Американский отсвет лежит и на главной героине романа, старшем лейтенанте медслужбы, украинской девушке Оксане. Дело в том, что для Никласа “принцесса Оксана” воплотила в себе его мальчишеский идеал времен американского детства — актрису и певицу Дину Дурбин. Посмотрела во всезнающий Интернет — и выяснила, что, несравненная Дина Дурбин, исполнившая главные роли в голливудских фильмах “Сестра его дворецкого” и “Сто мужчин и одна девушка”, жива. Правда, живет во Франции, а не в Америке, где в 30-х годах дебютировала в кино, в фильмах не снимается и на все просьбы журналистов об интервью кричит в телефонную трубку: “Я ненавижу ваш Голливуд!” Не знаю, как сейчас, а во времена моего детства Дину Дурбин регулярно показывали по ТВ на новогодние праздники, и непременно в тех фрагментах, где она поет русские романсы — “Калитку” и “Две гитары за стеной”. Поет бесподобно, на хорошем русском языке, что заронило во мне подозрение об ее российском происхождении, как оказалось, беспочвенное.

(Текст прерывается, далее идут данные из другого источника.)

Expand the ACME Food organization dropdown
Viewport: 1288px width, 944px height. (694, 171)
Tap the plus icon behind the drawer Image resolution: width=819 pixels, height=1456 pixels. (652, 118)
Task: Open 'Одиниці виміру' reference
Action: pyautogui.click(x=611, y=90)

Так вот, Дина Дурбин, сведшая с ума, по словам автора, глав четырех государств: Рузвельта, Черчилля, Чан Кайши и Иосифа Сталина, была также любимой актрисой американского добровольца Николаса, и — чудо — в лесах под Курском, накануне сражения, он ее встретил, правда, не в обличье кинодивы, а в форме офицера Красной армии, к тому же английского она не знала — говорила по-русски,— и любимой песней был у нее “Синий платочек”.
О трагической судьбе восемнадцатилетней “принцессы Оксаны”, не пожелавшей разлучаться с Николасом и ставшей десантницей, читатель узнает уже в первой части трилогии. В Белоруссии Оксана вместе с такими, как она, смельчаками-десантниками, расположившимися на крыше танка, была сметена вражеским огнем. Сгорела — в полном смысле слова.
Однако во второй части погибшая героиня снова появляется, видимо, затем, чтобы писатель мог подробно, день за днем, проследить и трогательную историю любви своих героев, и историю великой битвы под Курском. Первая кончается гибелью и имеет горький привкус, вторая, несмотря на победный исход, названа автором и участником событий “пирровой победой”: его танковый корпус потерял в этом сражении семьдесят процентов личного состава и техники.
Цена победы… Герой книги недоумевает, почему во всех военных приказах есть словосочетание “любой ценой”. Ему становится не по себе от этого словосочетания. За цифрами наших потерь, записанными во фронтовой блокнот, бьется и пульсирует вопрос: а я? как я? останусь в живых? или войду в эту бесчувственную статистику, не имеющую ни имени, ни лица?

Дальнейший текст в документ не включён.